On effectuera davantage d'économies en réduisant d'abord les administrations territoriales plutôt que le nombre d'élus. La gauche a fait beaucoup de mal à la décentralisation en laissant déraper le fonctionnement des régions qu'elle gouverne et en faisant bondir les impôts. Entre la dynamique de son sommet et les inquiétudes de sa base, notre République a besoin de relais et de médiateurs. Leur responsabilité est une condition de nos équilibres. Le pluralisme de la décentralisation, la diversité des contre-pouvoirs et l'activité des corps intermédiaires sont des piliers de notre vision de la République. Cette nouvelle pratique institutionnelle devrait conduire à renforcer les engagements de l'État sur le terrain. La décentralisation ne remet pas en cause la nécessité nationale de l'aménagement du territoire ; elle doit libérer les énergies et l'aménagement national du territoire doit veiller à la justice entre tous les territoires.

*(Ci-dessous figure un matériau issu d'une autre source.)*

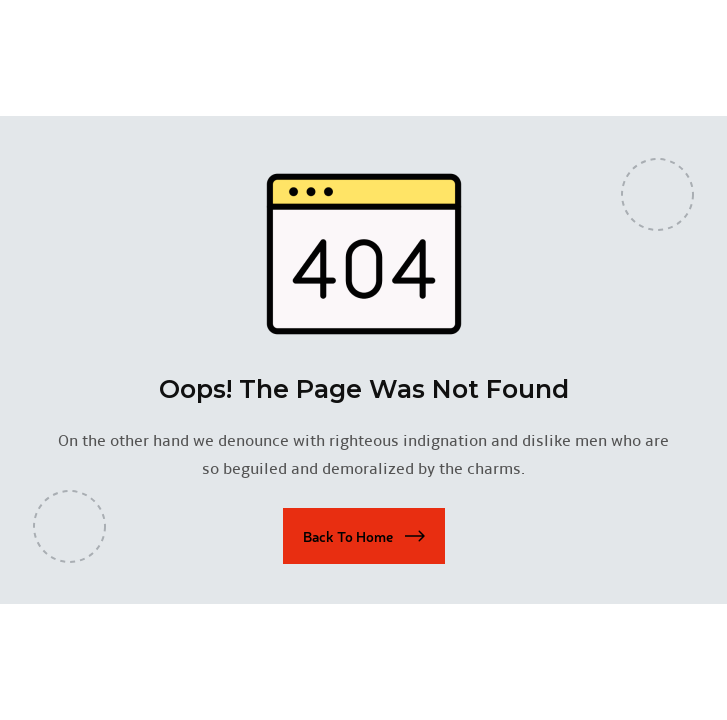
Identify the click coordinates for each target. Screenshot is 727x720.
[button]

Nous avons réformé la Constitution pour affirmer notre choix d'une «République décentralisée». Le Sénat, Haute Assemblée des élus et des territoires, ne peut se satisfaire d'une République qui ne ferait pas le choix de la décentralisation, c'est-à-dire de la confiance aux territoires et à ses élus.

* Michel Bécot (sénateur des Deux-Sèvres), Pierre Bernard-Reymond, (Hautes-Alpes), Joël Billard (Eure-et-Loir), Jacques Blanc (Lozère), Paul Blanc (Pyrénées-Orientales), Pierre Bordier (Yonne), Alain Chatillon (Haute-Garonne), Christian Cambon (Val-de-Marne), Jean-Claude Carle (Haute-Savoie), Philippe Dallier (Seine-Saint-Denis), Béatrice Descamps (Nord), Alain Fouché (Vienne), René Garrec (Calvados), Michel Houel (Seine-et-Marne), Alain Houpert (Côte-d'Or), Sophie Joissains (Bouches-du-Rhône), Jean-Marc Juilhard (Puy-de-Dôme), Antoine Lefèvre (Aisne), Jean-René Lecerf (Nord), Philippe Paul (Finistère), Charles Revet (Seine-Maritime) et Bernard Saugey (Isère).